(Stored data entries)
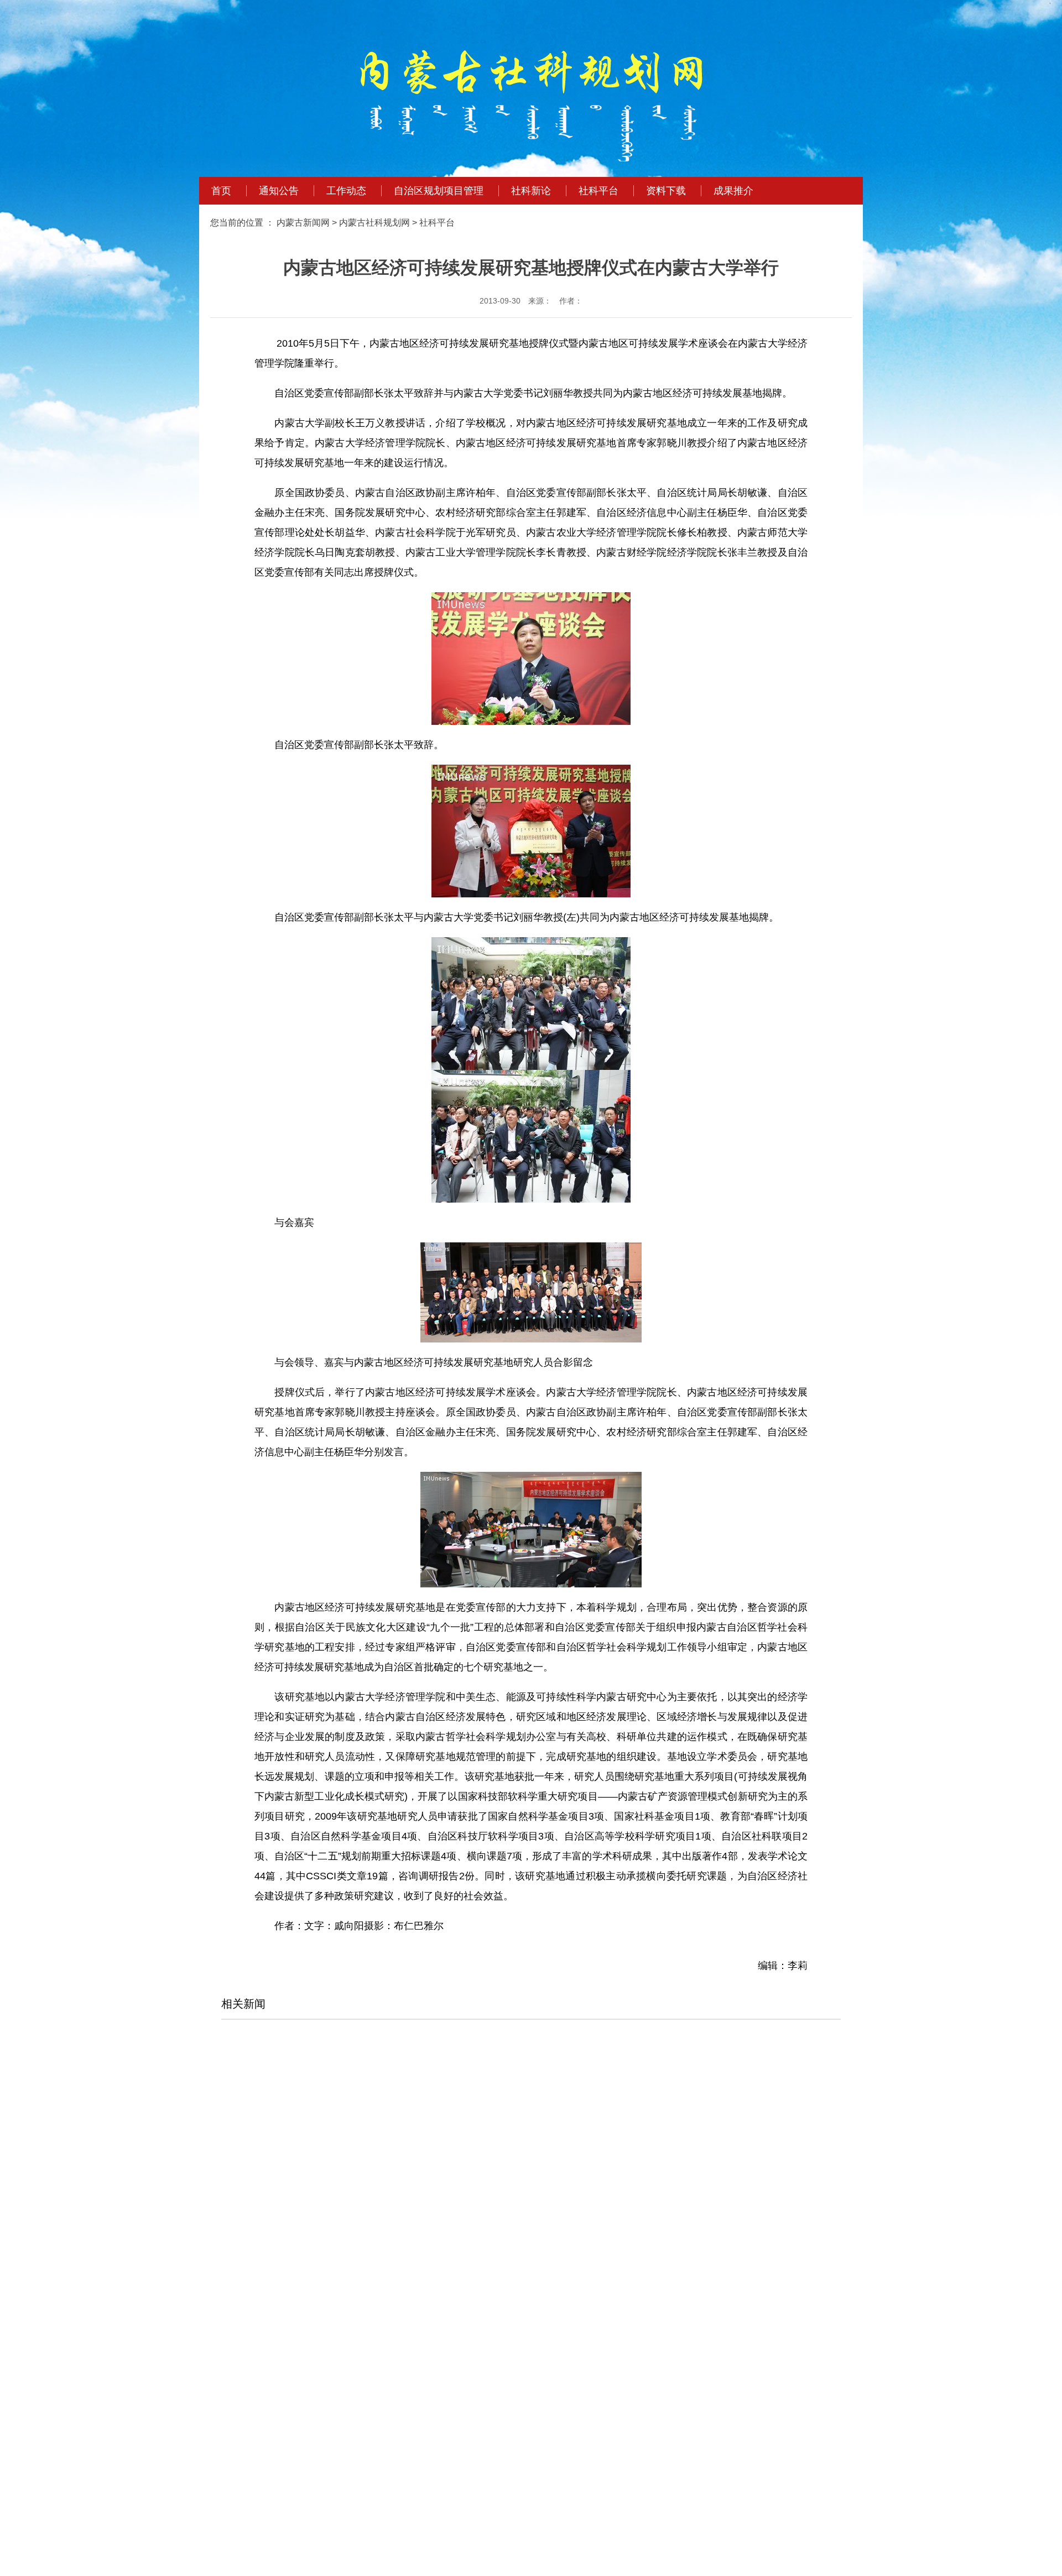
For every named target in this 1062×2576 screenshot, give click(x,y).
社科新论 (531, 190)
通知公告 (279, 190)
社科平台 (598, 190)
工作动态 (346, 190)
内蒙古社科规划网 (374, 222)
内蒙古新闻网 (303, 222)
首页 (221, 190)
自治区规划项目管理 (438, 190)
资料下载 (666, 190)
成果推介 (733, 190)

Requirement:
Your answer must be a verbatim copy of the entries above, with no images included.

Task result:
For every named target in this 1062×2576 screenshot, give click(x,y).
社科新论 (531, 190)
通知公告 (279, 190)
社科平台 (598, 190)
工作动态 (346, 190)
内蒙古社科规划网 (374, 222)
内蒙古新闻网 (303, 222)
首页 (221, 190)
自治区规划项目管理 (438, 190)
资料下载 (666, 190)
成果推介 (733, 190)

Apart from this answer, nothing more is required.